Was asked recently about optimization of interesting case. There was table like:
=$ CREATE TABLE input_data (
category_id INT8,
object_id INT8,
interaction_ts timestamptz,
interaction_type TEXT,
interaction_count INT4
);
And there was a code that was grouping it all by sum()ing interaction_count per category, object, interaction_type, and timestamp truncated to hour.

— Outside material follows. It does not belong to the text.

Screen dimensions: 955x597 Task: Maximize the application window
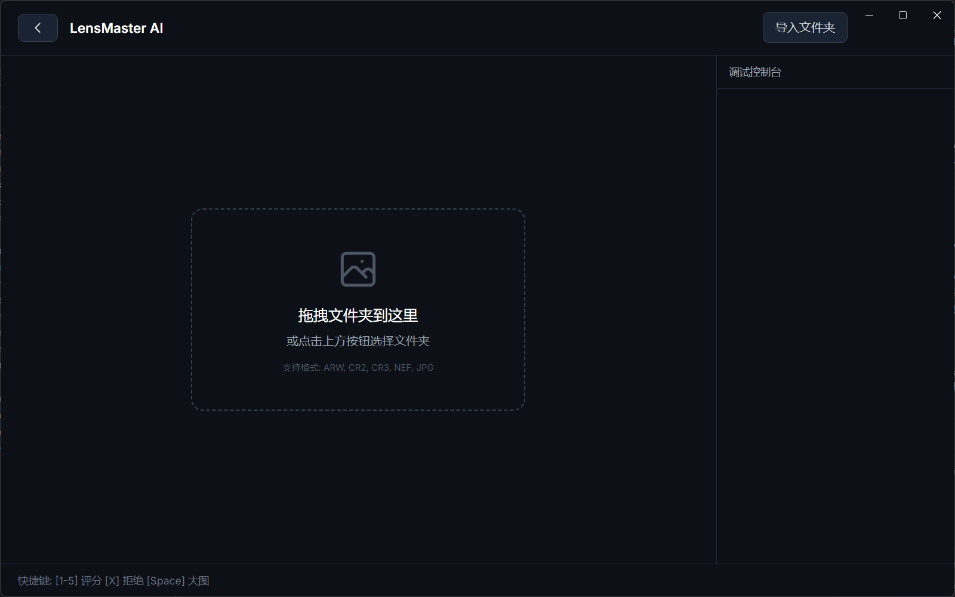coord(902,16)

Basically, storing somewhere result of:
=$ SELECT
category_id,
object_id,
date_trunc( 'hour', interaction_ts ) AS ts,
SUM(interaction_count) FILTER (WHERE interaction_type = 'a') AS a_count,
SUM(interaction_count) FILTER (WHERE interaction_type = 'b') AS b_count
FROM
input_data
GROUP BY 1, 2, 3;
While talking about optimizations, one idea that came was to store whole day of counts in single row, as array. So the resulting count table would be:
=$ CREATE TABLE results (
category_id int8,
object_id int8
interaction_day DATE,
a_counts int4[],
b_counts int4[]
);
Where a_counts, and b_counts would always have 24 elements, one for each hour.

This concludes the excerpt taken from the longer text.